Sie sind riesig groß, leicht oval geformt, freundlich und unglaublich ausdrucksstark: Pferdeaugen. Equiden haben von allen Säugetieren die größten Augen und faszinieren den Menschen schon immer. Pferdeaugen sind nicht nur schön, sondern auch ein Stimmungsbarometer. Sie verraten uns viel über den Gemüts- und Gesundheitszustand des Pferds. Darum schauen Ausbilder, Züchter, Tierärzte und Verhaltensexperten gerne tief in die Augen, um herauszufinden, wie das Pferd gerade drauf ist. Einige schließen sogar von Augenformen und Lage der Augen am Kopf auf bestimmte Charaktermerkmale.

„Wissenschaftlich untersucht hat das allerdings noch keiner“, sagt Dr. Ursula Pollmann, Fachtierärztin für Verhaltenskunde aus Freiburg. „Wir können an Pferdeaugen nur positive oder negative Empfindungen ablesen.“ Einige Telepathen und Pferdepsychologen behaupten, den Charakter des Pferds rein durch einen Augenausschnitt auf einem Foto bestimmen zu können. Ursula Pollmann zweifelt daran. „Das wird zu einer wilden Raterei, weil man ja nicht weiß, in welchem Zustand sich das Pferd gerade befindet“, sagt sie. „Döst es, werden seine Augen recht ausdruckslos und desinteressiert wirken.“ War es vielleicht zum Fotozeitpunkt krank und hatte Schmerzen? Fürchtet es sich gerade, reißt es die Augen auf. Um den Charakter des Pferds zu bestimmen, sind die Augen nur ein kleines Mosaiksteinchen des Gesamtbildes und eine reine Momentaufnahme.

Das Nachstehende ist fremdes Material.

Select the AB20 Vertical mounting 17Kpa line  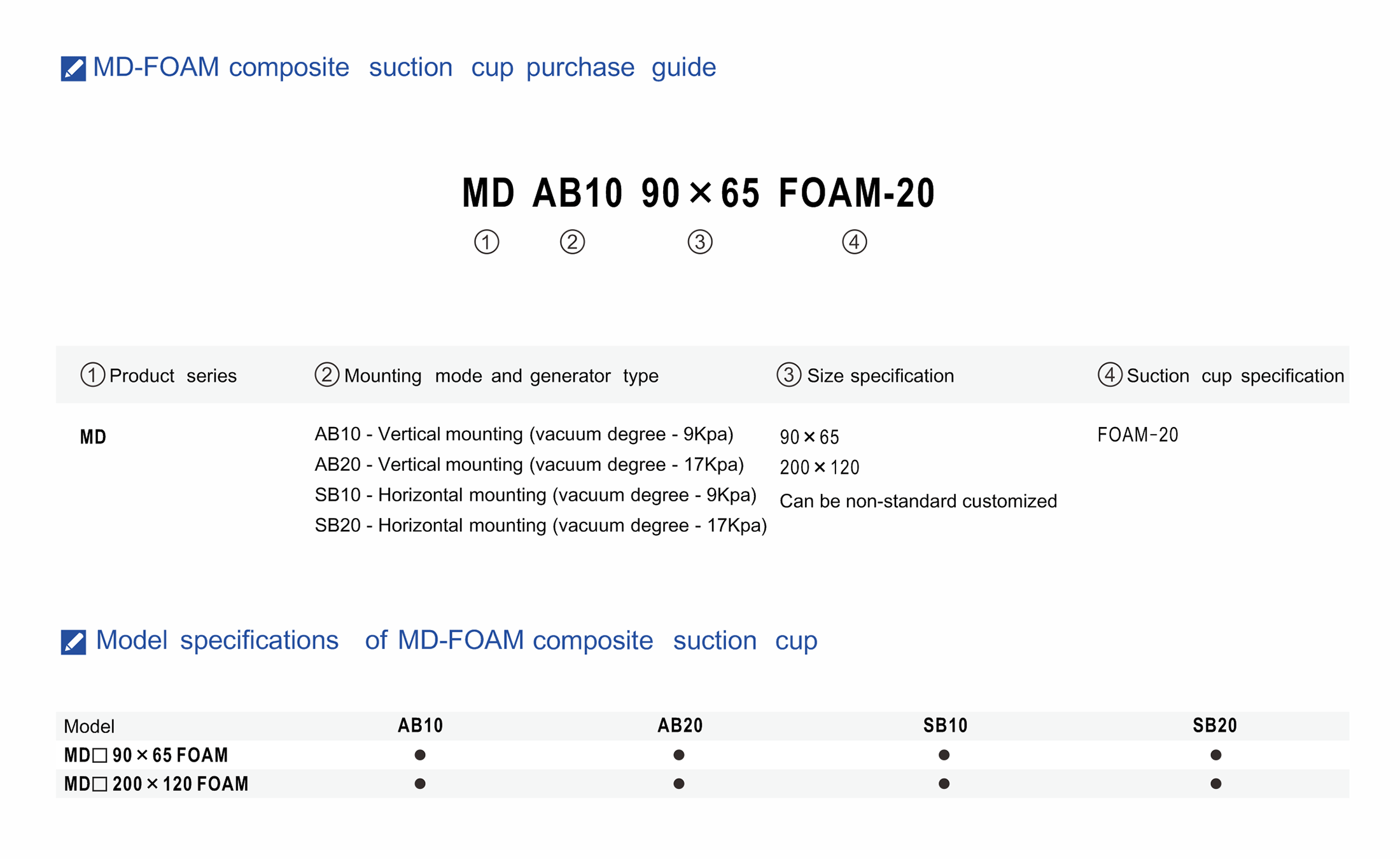pyautogui.click(x=529, y=464)
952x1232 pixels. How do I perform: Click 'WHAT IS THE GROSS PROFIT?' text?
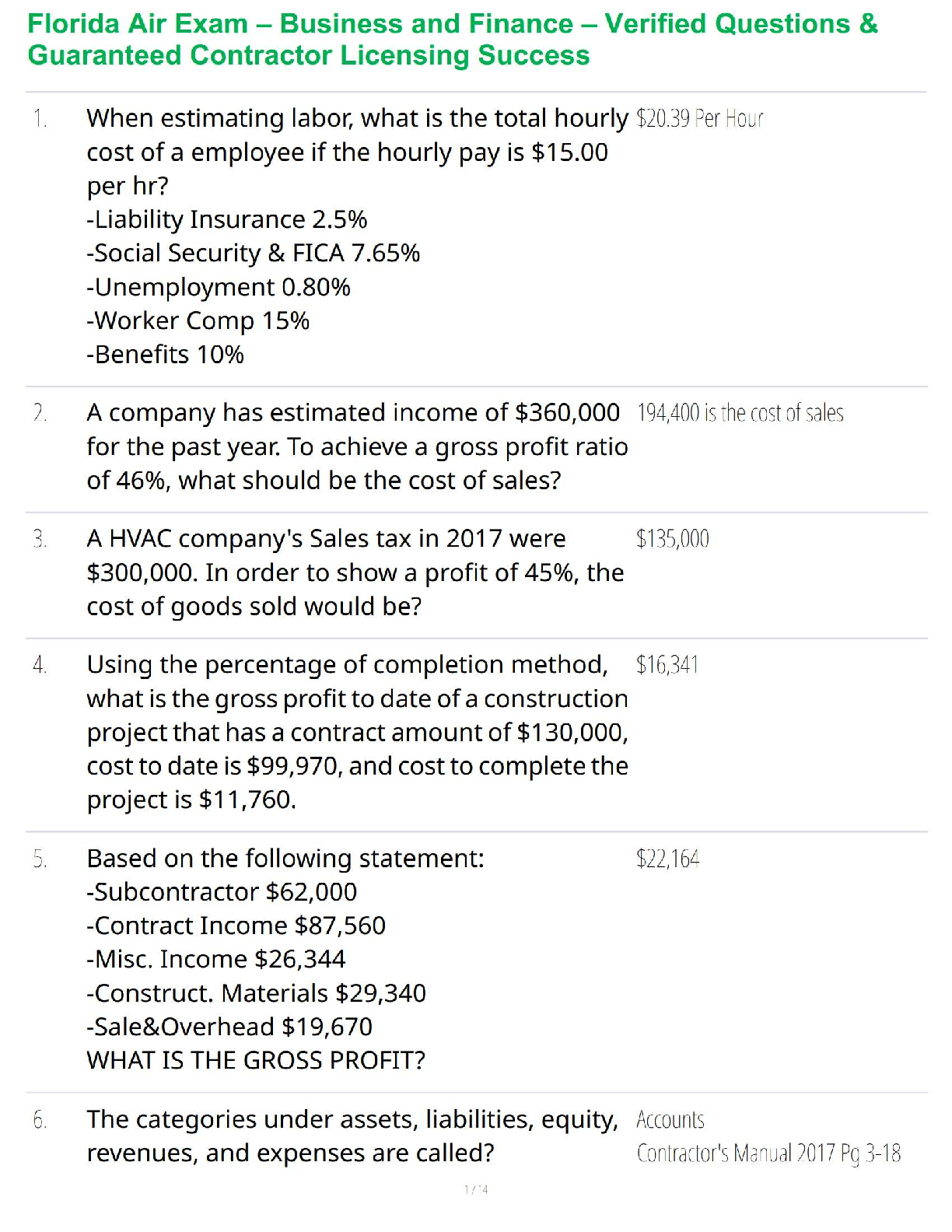256,1061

„Der Charakter setzt sich aus der Summe aller Eigenschaften zusammen“, sagt Dr. Pollmann. „Ohne den Rest des Körpers zu sehen und die momentane Situation zu kennen, fällt es schwer, über den aktuellen Gemütszustand eine Aussage zu machen“, sagt die Verhaltensexpertin. Ähnlich sieht das Stefan Valentin, der als Pferdepsychologe im saarländischen Schmelz arbeitet. „Ich sehe das Pferd lieber in natura, bewege mich mit ihm und schaue ihm dabei in die Augen. So kann ich das geistige und körperliche Befinden viel besser einschätzen, als durch einen bloßen Blick aufs Auge“, sagt Stefan Valentin.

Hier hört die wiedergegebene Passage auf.